BRIEF A - Reproduce the part of the text about living apart from a seriously ill husband that opens with the words containing "So instead of" and closes with "regardless of adversity.".
BRIEF B - Using the text about living apart from a seriously ill husband, state whether each statement agrees with it. Answer yes or no and quote the words that decide it. (i) The husband was diagnosed with liver cancer four years ago. (ii) The husband has since returned to work. (iii) Finding an accessible home and moving in together is still an option.

TEXT FOR ANALYSIS -
§

In recent years, my husband’s life has drastically changed. For the first seven years of my disability, my husband was able-bodied and working full-time. Whenever I worked on a project, he would help with the physical labor (weeding and transplanting in the garden, hanging artwork, moving heavy items, etc). If I needed to buy something that was large or heavy or from a store that was far away, he would hop in the car and pick it up for me. He often helped me navigate through the world with its various issues with accessibility and inclusion. Four years ago, however, he was diagnosed with hepatocellular carcinoma (liver cancer). It is incurable, so he began treatments designed to keep the cancer at bay for as long as possible. The resulting pain and sickness meant he wasn’t able to work, so he went on long term disability, and hasn’t been back to work since.

A few months ago, we were informed that the cancer has spread to his lungs, and that he has less than a year of life remaining. His health has been steadily declining since then, and we are now in a position where I am helping him navigate life with illness and disability, rather than the other way around. Not living together has become much more challenging as a result. He is often not well enough to come visit me, so I will drive to his apartment (which has multiple accessibility issues) in my wheelchair, regardless of the weather, so we can spend time together. I will cook for him, tidy up, do his dishes, and help him in whatever way I am able. It raises his spirits when I’m there, and he always feels much better.

These days I find myself wishing my husband and I did live together. I want to be there for him whenever he needs me, and to reciprocate the support he’s offered me through the years. It breaks my heart that he’s often alone in his moments of greatest pain, discomfort and sadness. Because he’s always fatigued, he sleeps a lot, so it’s often hours before he’ll respond to my texts and calls. I get worried, and wish I was there to make sure he’s OK. I’ve begun to stay overnight on the weekend, and he helps me with my personal care as best he can. But each time, I return home fatigued and aching, and it reminds me of how much I rely on Mira for my daily needs, and how hard it would be on my husband to provide that care.

At this point, finding an accessible home and moving in together again is no longer an option. My husband will likely be going to a hospice in a few months and, although I have gained much independence and autonomy over the years, I am still in need of my current level of care. Fortunately my husband receives regular palliative care and counseling (covered by BC Cancer and Canada’s universal health care), so I feel confident that his health is being monitored. His brother, friend from work, and neighbor have all been kind and helpful, and have assured us that they are happy to assist whenever necessary, so I’m grateful we need not struggle alone. Our bond is tighter and our marriage is stronger than ever. We still remember to appreciate each other’s strengths and thank each other for the things we provide for one another, and we spend many hours chatting, laughing, or just vegging out in front of the TV, enjoying each other’s company.

So instead of fretting and lamenting over our living situation, instead of yearning for the things I may be missing while away from my husband, I am trying to appreciate what we have gained, how we have grown, and how our relationship has endured and strengthened regardless of adversity.

Do you live apart from your life partner? How has it impacted your lives and relationship?

§

ENTRIES SUPPLIED -
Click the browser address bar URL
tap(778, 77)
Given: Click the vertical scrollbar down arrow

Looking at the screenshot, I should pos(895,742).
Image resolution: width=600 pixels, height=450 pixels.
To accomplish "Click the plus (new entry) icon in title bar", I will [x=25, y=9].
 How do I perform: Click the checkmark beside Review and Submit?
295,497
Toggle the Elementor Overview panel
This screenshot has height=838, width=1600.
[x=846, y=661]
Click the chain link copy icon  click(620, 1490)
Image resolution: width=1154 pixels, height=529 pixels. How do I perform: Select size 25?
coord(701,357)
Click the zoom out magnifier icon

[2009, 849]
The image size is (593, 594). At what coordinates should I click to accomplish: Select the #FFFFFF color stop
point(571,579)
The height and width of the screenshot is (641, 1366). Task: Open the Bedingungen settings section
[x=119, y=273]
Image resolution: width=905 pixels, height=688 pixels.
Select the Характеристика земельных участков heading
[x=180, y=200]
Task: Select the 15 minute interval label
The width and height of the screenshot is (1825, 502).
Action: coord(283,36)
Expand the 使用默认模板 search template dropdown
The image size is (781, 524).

§

TASK RESPONSE A -
So instead of fretting and lamenting over our living situation, instead of yearning for the things I may be missing while away from my husband, I am trying to appreciate what we have gained, how we have grown, and how our relationship has endured and strengthened regardless of adversity.

TASK RESPONSE B -
(i) Yes: "Four years ago, however, he was diagnosed with hepatocellular carcinoma (liver cancer)."
(ii) No: "he went on long term disability, and hasn’t been back to work since."
(iii) No: "finding an accessible home and moving in together again is no longer an option."